Titled “The Year Ahead: Ethics at Georgia Tech,” the event acknowledged the ethics difficulties that the Institute faced in the past but served primarily as a vehicle to update the campus on the progress made and the next steps to be taken. An important update is that the Ethical Culture Indicator, a survey developed by the BB&T Center for Ethical Leadership at the University of North Georgia that was distributed to campus last September, is ready to share its quantitative data before the main report is released.

Lynn Durham, associate vice president and chief of staff, explained that the Institute plans to release the information from those surveys to each individual department before broadly sharing information with the department.

“We want your leaders, the unit leaders, to have a conversation, instead of just posting it to a website without any context, without any additional information,” Durham said. “Each unit leader has a chart, and it shows the Institute averages for the questions, and then it shows their department averages for those questions.”
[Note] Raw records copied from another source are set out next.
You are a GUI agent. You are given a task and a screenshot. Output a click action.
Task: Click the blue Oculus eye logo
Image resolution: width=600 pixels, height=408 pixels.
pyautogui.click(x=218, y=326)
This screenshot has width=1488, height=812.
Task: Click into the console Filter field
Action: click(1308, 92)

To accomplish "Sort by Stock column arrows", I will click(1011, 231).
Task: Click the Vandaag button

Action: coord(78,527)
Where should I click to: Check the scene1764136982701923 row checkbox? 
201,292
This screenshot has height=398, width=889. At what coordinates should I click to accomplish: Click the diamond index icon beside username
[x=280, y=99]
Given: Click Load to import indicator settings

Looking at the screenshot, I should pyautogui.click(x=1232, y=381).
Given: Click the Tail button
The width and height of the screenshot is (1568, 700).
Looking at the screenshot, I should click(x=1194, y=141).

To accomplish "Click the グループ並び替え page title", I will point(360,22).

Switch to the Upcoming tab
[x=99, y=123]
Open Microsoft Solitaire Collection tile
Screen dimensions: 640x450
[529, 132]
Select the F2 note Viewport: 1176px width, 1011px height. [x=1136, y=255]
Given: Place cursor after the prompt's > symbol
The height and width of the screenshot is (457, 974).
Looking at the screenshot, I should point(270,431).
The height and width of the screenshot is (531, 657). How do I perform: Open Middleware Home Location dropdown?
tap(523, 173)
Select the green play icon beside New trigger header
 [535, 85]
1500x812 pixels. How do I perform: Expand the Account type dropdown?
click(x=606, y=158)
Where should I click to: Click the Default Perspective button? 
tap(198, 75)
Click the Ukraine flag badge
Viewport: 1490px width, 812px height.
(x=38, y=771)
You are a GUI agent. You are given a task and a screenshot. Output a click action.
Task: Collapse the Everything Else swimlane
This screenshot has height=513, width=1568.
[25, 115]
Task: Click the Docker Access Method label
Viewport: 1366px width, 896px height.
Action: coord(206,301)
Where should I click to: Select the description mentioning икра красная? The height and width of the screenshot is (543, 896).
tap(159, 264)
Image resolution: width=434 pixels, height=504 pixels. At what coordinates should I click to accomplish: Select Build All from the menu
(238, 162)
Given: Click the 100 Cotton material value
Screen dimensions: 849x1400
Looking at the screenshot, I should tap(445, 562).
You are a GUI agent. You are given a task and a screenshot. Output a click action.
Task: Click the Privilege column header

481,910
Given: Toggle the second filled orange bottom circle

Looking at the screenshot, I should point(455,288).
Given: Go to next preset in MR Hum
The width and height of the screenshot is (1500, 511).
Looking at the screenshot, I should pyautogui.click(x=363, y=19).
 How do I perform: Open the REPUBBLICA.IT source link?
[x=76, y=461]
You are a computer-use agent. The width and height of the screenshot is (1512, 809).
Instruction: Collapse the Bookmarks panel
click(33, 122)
Each unit leader is expected to have a meeting discussing their department’s results by March 15, Durham said. 

Afterward, the Ethical Culture Indicator results will be shared to campus.

Much of the current work in leadership has been to clarify faculty and staff on what constitutes conflict of interest or ethics issues. 

“We get emails that come in where people have questions just trying to resolve policy, trying to understand what is required,” said Aisha Oliver-Staley, interim vice president for Ethics, Compliance and Management. “The inquiries range from consulting activities, employee startups, board memberships, activities outside of your regular duties, gifts, Girl Scout cookies.”

Multiple panelists advised workers should talk to their managers first and only go around them to report when managers are unreceptive or there are indications that something is wrong.